→ **Data**

#####

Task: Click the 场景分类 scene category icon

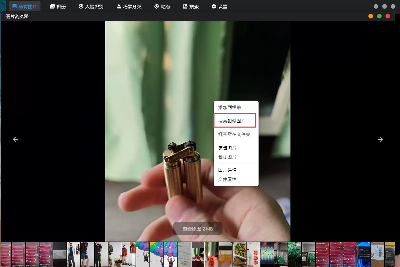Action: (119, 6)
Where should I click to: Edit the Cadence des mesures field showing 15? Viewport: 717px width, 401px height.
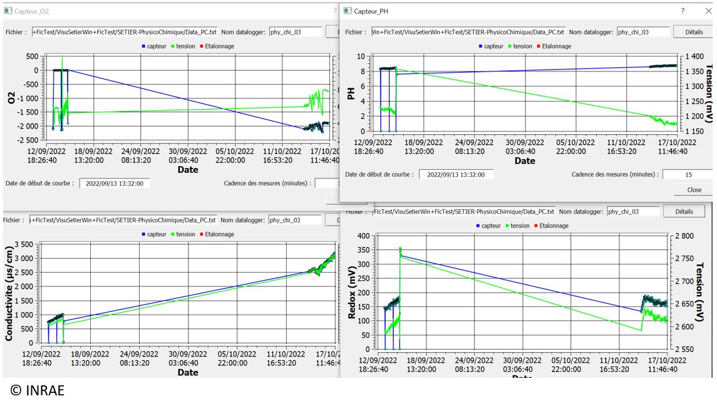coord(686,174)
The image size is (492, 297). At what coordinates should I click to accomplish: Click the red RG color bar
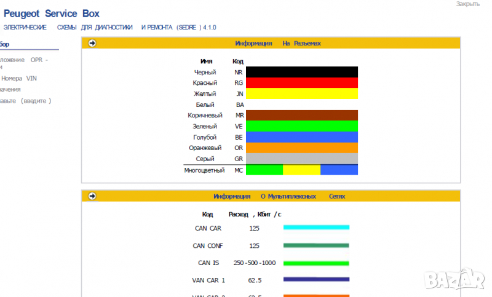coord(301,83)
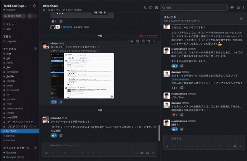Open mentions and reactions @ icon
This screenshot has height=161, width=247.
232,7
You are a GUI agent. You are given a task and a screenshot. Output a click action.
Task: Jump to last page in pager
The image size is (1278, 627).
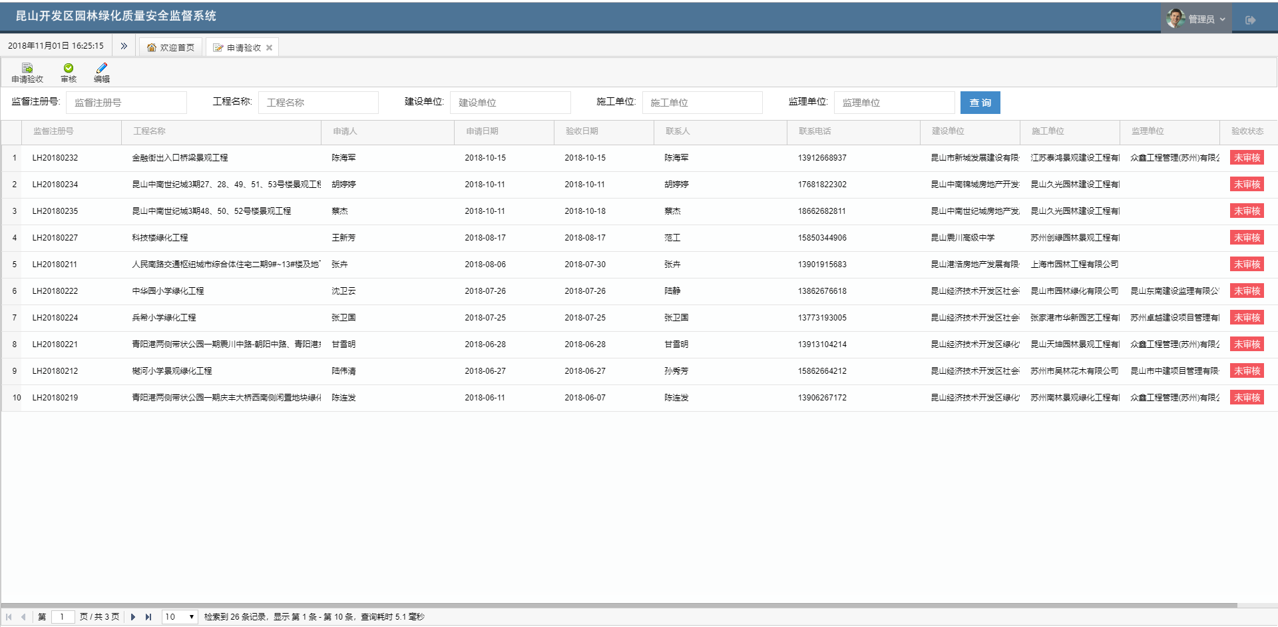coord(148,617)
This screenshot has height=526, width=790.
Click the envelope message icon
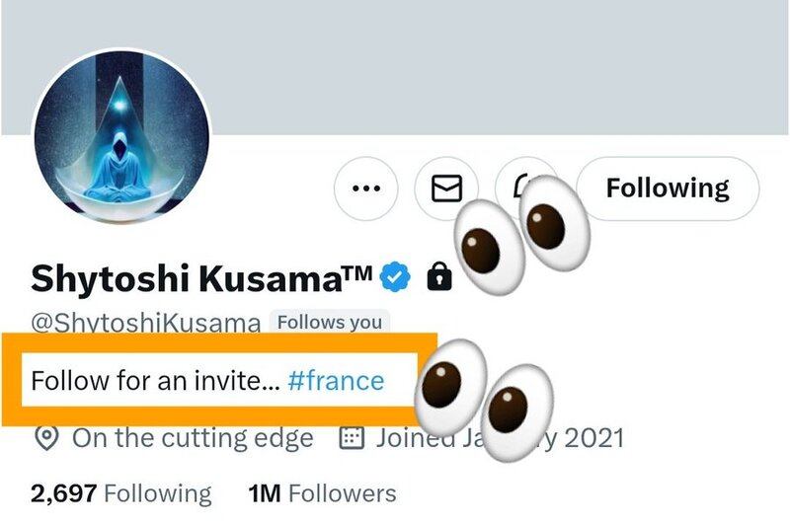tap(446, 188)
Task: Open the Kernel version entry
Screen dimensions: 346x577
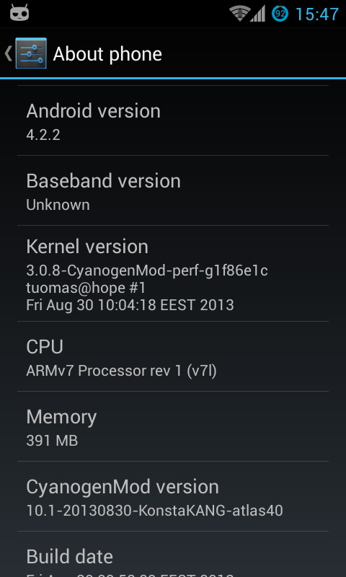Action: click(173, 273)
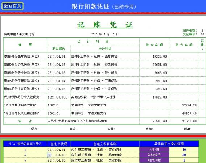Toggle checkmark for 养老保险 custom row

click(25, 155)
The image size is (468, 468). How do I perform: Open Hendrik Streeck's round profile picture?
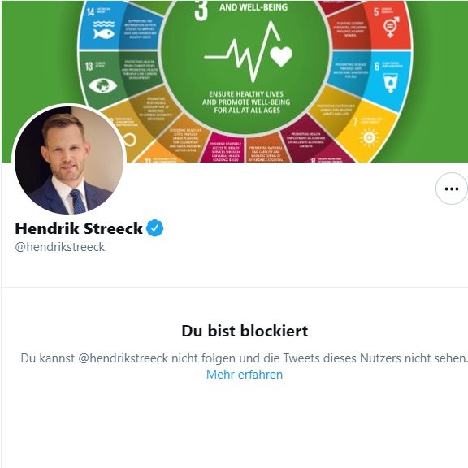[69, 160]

#####

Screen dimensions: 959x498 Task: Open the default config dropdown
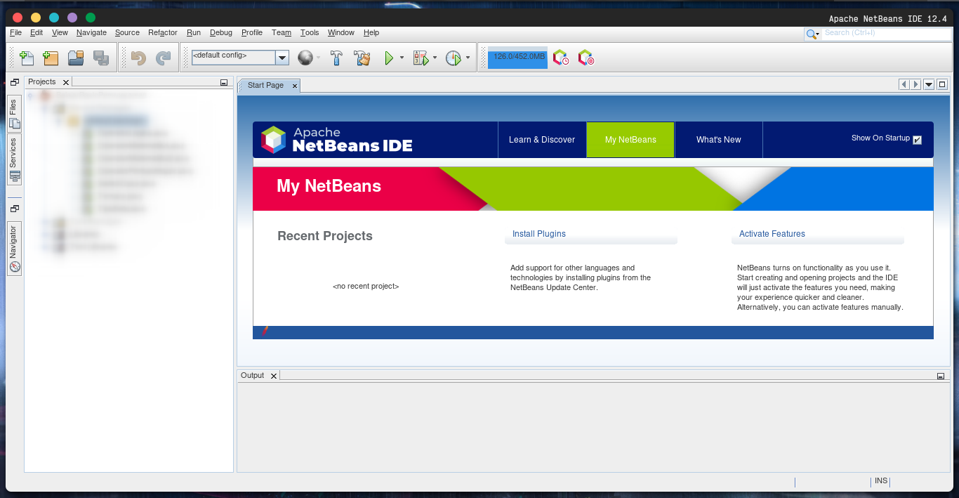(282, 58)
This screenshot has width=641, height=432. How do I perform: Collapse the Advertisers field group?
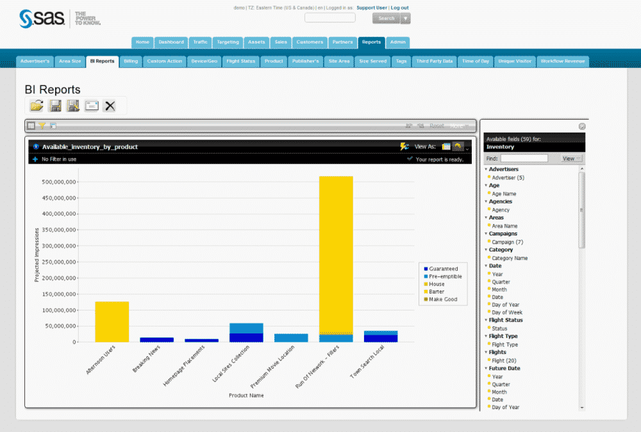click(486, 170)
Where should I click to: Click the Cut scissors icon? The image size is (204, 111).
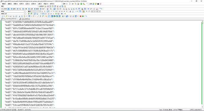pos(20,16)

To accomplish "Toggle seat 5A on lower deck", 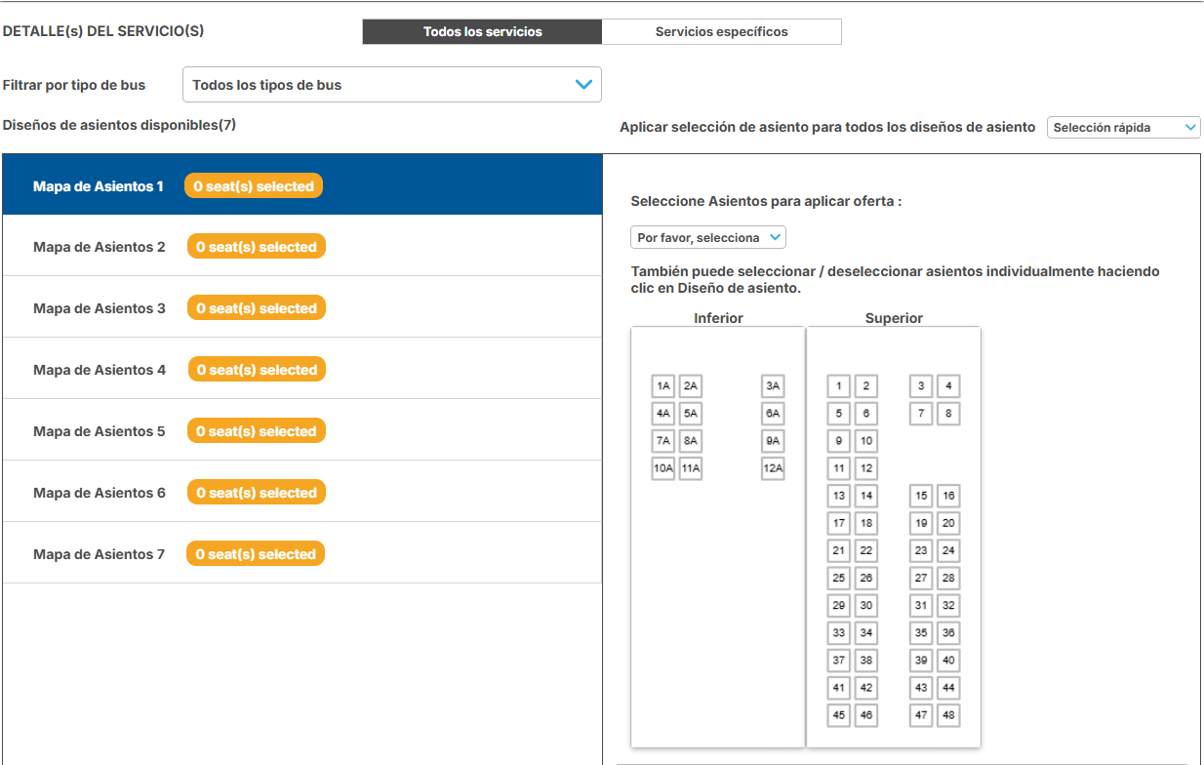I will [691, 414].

#####

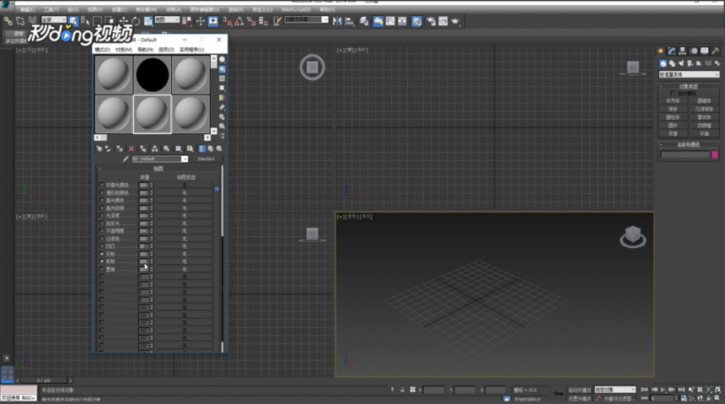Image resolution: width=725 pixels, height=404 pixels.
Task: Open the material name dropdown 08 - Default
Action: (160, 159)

#####

Retype only the lines above from the one with "Where should I click to: Edit" through the one with "Task: Jump to last page in pager", exactly and with both ends. Images stay out.

→ **Response below**
Where should I click to: Edit the Cadence des mesures field showing 15? Viewport: 717px width, 401px height.
coord(686,174)
The image size is (492, 297). At what coordinates should I click to accomplish: Click the red RG color bar
coord(301,83)
Open mentions and reactions @ icon
This screenshot has height=161, width=247.
232,7
You are a GUI agent. You are given a task and a screenshot. Output a click action.
Task: Jump to last page in pager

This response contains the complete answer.